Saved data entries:
━━━━

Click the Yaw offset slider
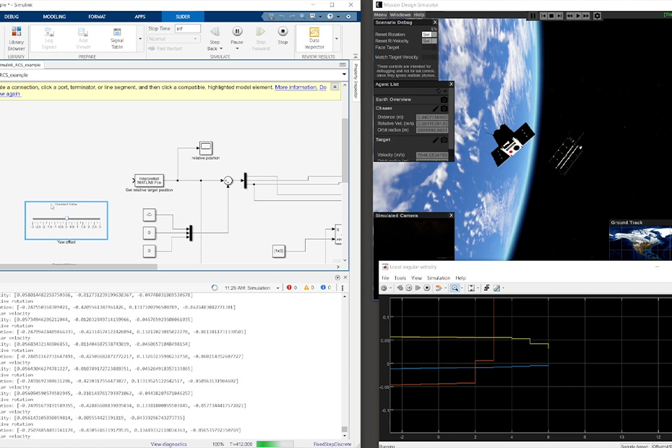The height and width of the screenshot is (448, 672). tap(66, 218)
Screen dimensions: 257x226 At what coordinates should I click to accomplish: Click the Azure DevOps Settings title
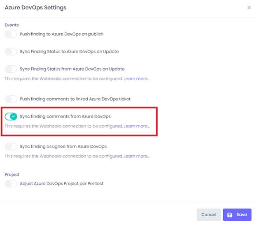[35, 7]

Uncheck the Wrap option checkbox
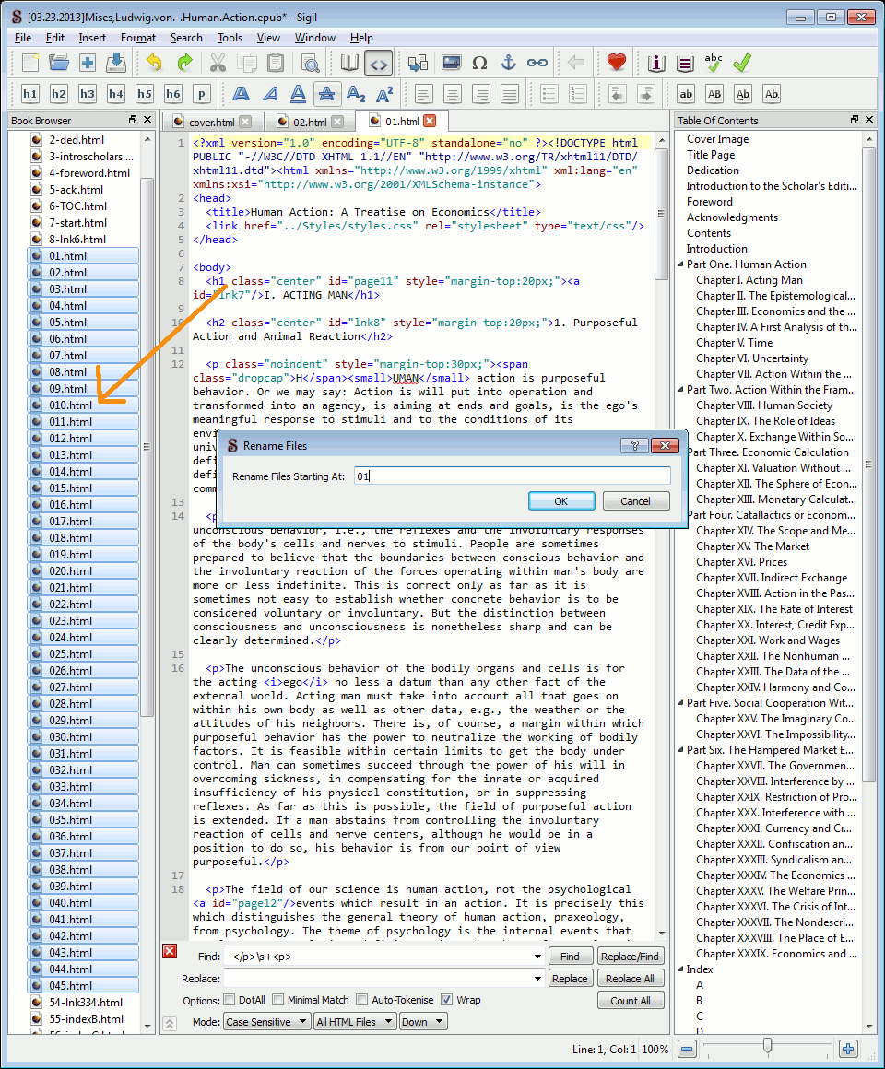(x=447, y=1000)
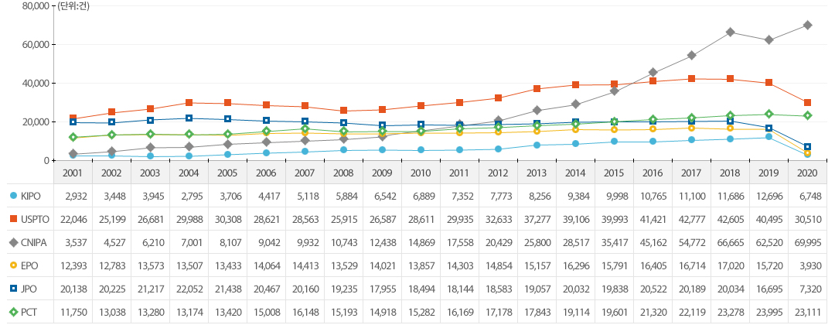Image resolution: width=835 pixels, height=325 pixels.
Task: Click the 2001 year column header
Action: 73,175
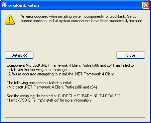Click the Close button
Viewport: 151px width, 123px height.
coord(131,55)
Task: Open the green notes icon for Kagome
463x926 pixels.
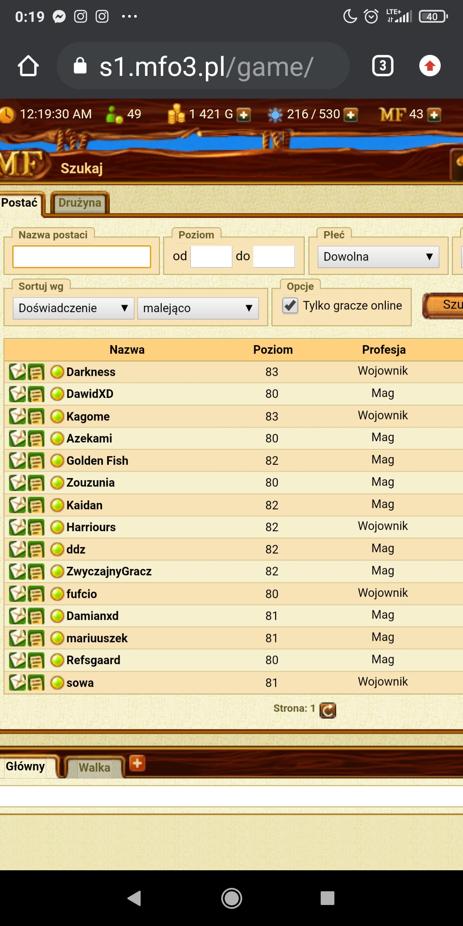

━━━━

• WHAT NEEDS TO BE DONE: Reproduce all of the data exactly, omitting each picture it holds.

• REPLY TO THE TASK:
Click the Yaw offset slider
The height and width of the screenshot is (448, 672). tap(66, 218)
Screen dimensions: 257x226 At what coordinates should I click to accomplish: Click the Azure DevOps Settings title
[35, 7]

Uncheck the Wrap option checkbox
(x=447, y=1000)
Image resolution: width=835 pixels, height=325 pixels.
Task: Click the 2001 year column header
Action: 73,175
Click the Close button
Viewport: 151px width, 123px height.
coord(131,55)
Task: Open the green notes icon for Kagome
463x926 pixels.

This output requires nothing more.